Begin QUOTED PASSAGE
Hi,
I'm looking at various options for implementing a high throughput
database logger that will work with Twisted.
My requirements, listed by importance:
1) small memory footprint
2) high speed
3) low garbage generation
The application I'm working on runs continuously (24/7). I've
experimented a bit with pysqlite and Twisted to see which approach is
better suited (see attached example).
----
Question 1: I noticed that all of the Twisted based versions are very
slow compared to the plain sqlite3 test. This seems to be caused by
atomic transaction management, namely a commit after each insert.
Would be interested to know if there is a simple way to avoid this and
do my own transaction management (aka batch commit).
One other thing is the greatly varying amounts of garbage generated
(peak memory) and memory usage between the Twisted variants.
----
Question 2: I would have expected B (Twisted ADBAPI) to behave very
similar to C/E since I'm using a connection pool of size 1 and all
requests are queued and handled sequentially.
Could any of you please give me some pointers as to why this is happening?
----
Question 3: Even though objgraph lists the exact same reference count
once the code is ran, the amount of used memory greatly differs. Any
ideas what might be causing this?
Any suggestions and/or pointers on how to improve/do this are more than
welcome.
Thank you for your time,
Adrian
import gc
import objgraph
import os
import sqlite3
import sys
from time import sleep
from twisted.enterprise.adbapi import ConnectionPool
from twisted.internet import defer, task, reactor
def _removeFile(path):
try:
os.unlink(path)
except OSError:
pass
def plain_sqlite3(conn, rows):
query = 'INSERT INTO t (value) VALUES (1)'
cursor = conn.cursor()
for row in range(rows):
cursor.execute(query)
cursor.close()
conn.commit()
def adbapi(pool, rows):
query = 'INSERT INTO tw (value) VALUES (2)'
last = None
for row in range(rows):
last = pool.runOperation(query)
last.addCallback(lambda _: None)
return last
def inline_callbacks(pool, rows):
query = 'INSERT INTO tw (value) VALUES (3)'
@defer.inlineCallbacks
def do_insert():
for row in range(rows):
deferred = pool.runOperation(query)
deferred.addCallback(lambda _: None)
yield deferred
return do_insert()
def semaphore(pool, rows):
query = 'INSERT INTO tw (value) VALUES (4)'
semaphore = defer.DeferredSemaphore(1)
last = None
for row in range(rows):
last = semaphore.run(pool.runOperation, query)
last.addCallback(lambda _: None)
return last
def cooperator(pool, rows):
query = 'INSERT INTO tw (value) VALUES (5)'
def generator():
for row in range(rows):
deferred = pool.runOperation(query)
deferred.addCallback(lambda _: None)
yield deferred
cooperator = task.Cooperator()
return cooperator.coiterate(generator())
def run(callable, repeats):
_removeFile('test-sq3.db3')
End QUOTED PASSAGE
== WRITTEN TASK ==
Write out the Twisted database logger post word for word, everything from "Thank you for" down to "os.unlink(path)". You can leave the entries aside entirely.
Begin EXTRACTED INFORMATION
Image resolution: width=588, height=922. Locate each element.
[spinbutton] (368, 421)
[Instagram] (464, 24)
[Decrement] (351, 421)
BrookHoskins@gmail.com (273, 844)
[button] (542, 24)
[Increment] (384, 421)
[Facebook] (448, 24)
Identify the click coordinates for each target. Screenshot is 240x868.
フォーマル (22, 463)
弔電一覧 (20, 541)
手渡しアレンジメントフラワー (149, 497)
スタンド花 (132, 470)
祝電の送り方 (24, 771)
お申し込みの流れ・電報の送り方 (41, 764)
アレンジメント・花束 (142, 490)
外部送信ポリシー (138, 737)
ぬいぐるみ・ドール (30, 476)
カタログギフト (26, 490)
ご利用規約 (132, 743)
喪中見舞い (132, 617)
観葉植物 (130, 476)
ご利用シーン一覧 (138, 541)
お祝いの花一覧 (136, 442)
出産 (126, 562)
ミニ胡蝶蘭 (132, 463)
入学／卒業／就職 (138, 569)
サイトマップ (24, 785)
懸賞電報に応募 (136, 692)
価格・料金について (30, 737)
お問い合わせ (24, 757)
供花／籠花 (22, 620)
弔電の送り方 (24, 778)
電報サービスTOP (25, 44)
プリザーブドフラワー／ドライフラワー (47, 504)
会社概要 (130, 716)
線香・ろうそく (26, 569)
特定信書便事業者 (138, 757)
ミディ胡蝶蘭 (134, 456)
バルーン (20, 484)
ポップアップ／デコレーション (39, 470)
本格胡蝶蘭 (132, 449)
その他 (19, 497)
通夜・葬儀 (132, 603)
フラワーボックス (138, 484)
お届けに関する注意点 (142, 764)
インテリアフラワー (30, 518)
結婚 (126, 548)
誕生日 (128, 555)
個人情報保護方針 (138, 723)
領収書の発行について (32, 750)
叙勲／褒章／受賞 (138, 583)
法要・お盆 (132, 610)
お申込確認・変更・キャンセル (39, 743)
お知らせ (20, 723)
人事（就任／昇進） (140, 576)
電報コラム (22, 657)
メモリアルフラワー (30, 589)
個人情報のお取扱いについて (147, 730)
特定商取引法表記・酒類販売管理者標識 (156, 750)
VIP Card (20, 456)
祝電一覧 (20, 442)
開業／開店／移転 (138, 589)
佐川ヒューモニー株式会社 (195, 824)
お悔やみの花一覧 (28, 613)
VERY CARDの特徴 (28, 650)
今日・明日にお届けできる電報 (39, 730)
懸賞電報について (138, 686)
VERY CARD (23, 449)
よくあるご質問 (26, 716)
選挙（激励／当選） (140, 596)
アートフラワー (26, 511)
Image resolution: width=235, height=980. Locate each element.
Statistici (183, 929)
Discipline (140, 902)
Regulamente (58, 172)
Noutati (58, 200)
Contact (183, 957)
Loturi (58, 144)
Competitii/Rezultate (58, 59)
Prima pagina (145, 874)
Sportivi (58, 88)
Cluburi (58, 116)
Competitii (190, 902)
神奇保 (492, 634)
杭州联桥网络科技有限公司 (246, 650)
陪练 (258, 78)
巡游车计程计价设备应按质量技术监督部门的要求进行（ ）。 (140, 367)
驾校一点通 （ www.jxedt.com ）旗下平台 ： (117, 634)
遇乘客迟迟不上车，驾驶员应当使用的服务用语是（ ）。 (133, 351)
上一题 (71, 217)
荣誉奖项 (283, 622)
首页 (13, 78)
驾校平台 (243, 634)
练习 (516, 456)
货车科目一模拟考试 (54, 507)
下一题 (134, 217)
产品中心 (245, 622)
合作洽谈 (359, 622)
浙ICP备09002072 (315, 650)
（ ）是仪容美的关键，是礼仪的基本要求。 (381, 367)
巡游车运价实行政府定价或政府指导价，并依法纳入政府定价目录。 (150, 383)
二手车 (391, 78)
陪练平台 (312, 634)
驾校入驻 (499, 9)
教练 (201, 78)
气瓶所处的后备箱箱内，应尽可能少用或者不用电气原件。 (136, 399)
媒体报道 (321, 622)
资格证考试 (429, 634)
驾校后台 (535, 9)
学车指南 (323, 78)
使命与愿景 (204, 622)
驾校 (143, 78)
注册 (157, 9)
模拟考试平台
End EXTRACTED INFORMATION
== CORRECT RESULT ==
Thank you for your time,
Adrian
import gc
import objgraph
import os
import sqlite3
import sys
from time import sleep
from twisted.enterprise.adbapi import ConnectionPool
from twisted.internet import defer, task, reactor
def _removeFile(path):
try:
os.unlink(path)